The panel used the Gillette Venus razor for women as an example. The product was specifically designed to be used by women in the shower and on legs. The razor was not designed to be used by men for facial shaving, therefore the site’s feminine color scheme and design works.

Transparent design should be used to promote a product that may be used by either gender, even if it is typically used by one gender. Transparent design doesn’t overtly tout one gender. The panel put forward the example of the Nintendo Wii. This product was marketed in a gender-neutral fashion. The imagery includes women, men and children and has been a hit among families.

When designing for women, web developers and even product developers focus on color.

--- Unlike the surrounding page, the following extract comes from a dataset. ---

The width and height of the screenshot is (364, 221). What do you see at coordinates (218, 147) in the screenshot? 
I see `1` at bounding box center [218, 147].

Instead of turning a site pink, concentrate on creating a great user experience. Women have a low tolerance for bad design and will abandon a site that they find frustrating.

The panel explained that while men will spend time trying to “conquer” sites or products that take time to figure out, women will not because they are busier and spend more time taking care of others in their life.

Women are also more interested in product descriptions that are direct and inform her of what task the product accomplishes or what benefit it will have to her life or the lives of people she cares about, rather than a list of product specs. Craft product narrative around product features and user benefits instead of specs.

Answering the question, How to design products for women, is a tough one, but a fair one. Final thought from the panel: rather than making beer pink, ask women why they don’t drink beer then design against your findings.